All these contentions which have been urged on behalf of the appellant however are of no avail. The complainant had never known the appellant and had no previous dealings with him prior to the transaction in question. The complainant could therefore not be anxious to sell the goods to the appellant either on credit or even in a falling market except on terms as to cash against delivery. Whatever be the anxiety of the complainant to dispose of his goods he would not trust the appellant who was an utter stranger to him and give him delivery of the goods except on terms that the appellant paid the price of the ingots delivered to him in cash and that position would not be affected by the fact that the market was rapidly declining. There was no question of any miscalculation made by the appellant in the matter of his ability to pay the cash against delivery. He knew fully well what his commitments were, what money he was going to receive from outside parties and what payments he was to make in respect of his transactions upto 4th May, 1951. The position as it obtained on the evening of 4th May, 1951 was that he had not with him any credit beyond a sum of Rs. 3,303-3-3 as above and there is nothing on the record to show that he expected any further payments by 5th May, 1951 to enable him to make the payment of the price against delivery of these ingots.
The stipulation as to payment of interest endorsed on the bill would not militate against an initial agreement that the price of the ingots should be paid in cash against delivery. It would only import a liability on the part of the purchaser to pay 12 per cent interest on the price of the goods sold and delivered to him if he did not pay cash against delivery. That would indeed be a civil liability in regard to the payment of interest but would certainly not eschew any criminal liability of the purchaser if the circumstances surrounding the transaction were such as to import one The anxiety to arrive at a settlement could easily be explained by the fact that the appellant knew that he had taken delivery of the ingots without payment of cash against delivery and the only way in which he would get away from the criminal liability was to arrive at a settlement with the complainant.
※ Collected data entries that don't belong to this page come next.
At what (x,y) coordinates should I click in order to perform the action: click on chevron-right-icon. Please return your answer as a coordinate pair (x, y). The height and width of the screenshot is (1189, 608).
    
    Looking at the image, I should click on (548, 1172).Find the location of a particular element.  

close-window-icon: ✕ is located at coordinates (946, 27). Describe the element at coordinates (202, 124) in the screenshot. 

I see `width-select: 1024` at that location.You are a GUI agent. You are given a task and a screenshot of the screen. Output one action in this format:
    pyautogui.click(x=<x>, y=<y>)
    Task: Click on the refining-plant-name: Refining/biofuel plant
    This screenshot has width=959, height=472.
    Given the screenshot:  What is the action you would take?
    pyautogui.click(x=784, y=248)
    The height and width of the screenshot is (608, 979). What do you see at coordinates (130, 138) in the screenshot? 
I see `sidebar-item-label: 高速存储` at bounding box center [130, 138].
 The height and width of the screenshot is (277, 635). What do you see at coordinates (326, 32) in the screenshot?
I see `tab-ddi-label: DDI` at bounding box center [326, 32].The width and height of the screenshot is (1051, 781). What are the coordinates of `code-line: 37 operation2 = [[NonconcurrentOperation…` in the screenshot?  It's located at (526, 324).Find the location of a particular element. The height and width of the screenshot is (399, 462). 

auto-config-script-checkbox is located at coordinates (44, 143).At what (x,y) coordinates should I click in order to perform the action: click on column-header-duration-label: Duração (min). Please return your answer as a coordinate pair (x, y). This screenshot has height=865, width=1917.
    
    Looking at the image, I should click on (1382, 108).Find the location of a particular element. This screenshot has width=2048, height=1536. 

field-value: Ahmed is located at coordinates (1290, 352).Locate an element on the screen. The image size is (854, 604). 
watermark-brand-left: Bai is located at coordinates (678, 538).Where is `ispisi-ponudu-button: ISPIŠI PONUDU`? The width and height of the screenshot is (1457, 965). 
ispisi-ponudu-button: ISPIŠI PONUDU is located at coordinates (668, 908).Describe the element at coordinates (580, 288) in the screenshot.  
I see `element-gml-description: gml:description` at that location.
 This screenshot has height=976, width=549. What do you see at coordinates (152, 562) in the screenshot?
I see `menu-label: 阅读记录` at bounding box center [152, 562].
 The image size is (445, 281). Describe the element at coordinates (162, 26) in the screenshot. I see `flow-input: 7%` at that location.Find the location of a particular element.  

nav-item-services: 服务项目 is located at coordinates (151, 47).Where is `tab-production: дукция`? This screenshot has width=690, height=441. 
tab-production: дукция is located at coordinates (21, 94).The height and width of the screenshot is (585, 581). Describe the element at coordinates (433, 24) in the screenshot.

The state of the overdraft account of the appellant with the Bank of Bankura, evidence of the complainant as well as the Jamadar, the hypothecation of 70 ingots of tin by the appellant with the Bank of Bankura on the very 5th May, 1951 and the whole of the conduct of the appellant is sufficient in our opinion to hold that at the time when he took delivery of the 25 ingots of tin, the Appellant had no intention whatsoever to pay but merely promised to pay cash against delivery in order to induce the complainant to part with the goods.
The appellant was therefore rightly convicted of the offence under Section 420 of the Indian Penal Code and both the courts below were right in holding that he was guilty of the said offence and sentencing him to one year’s rigorous imprisonment as they did.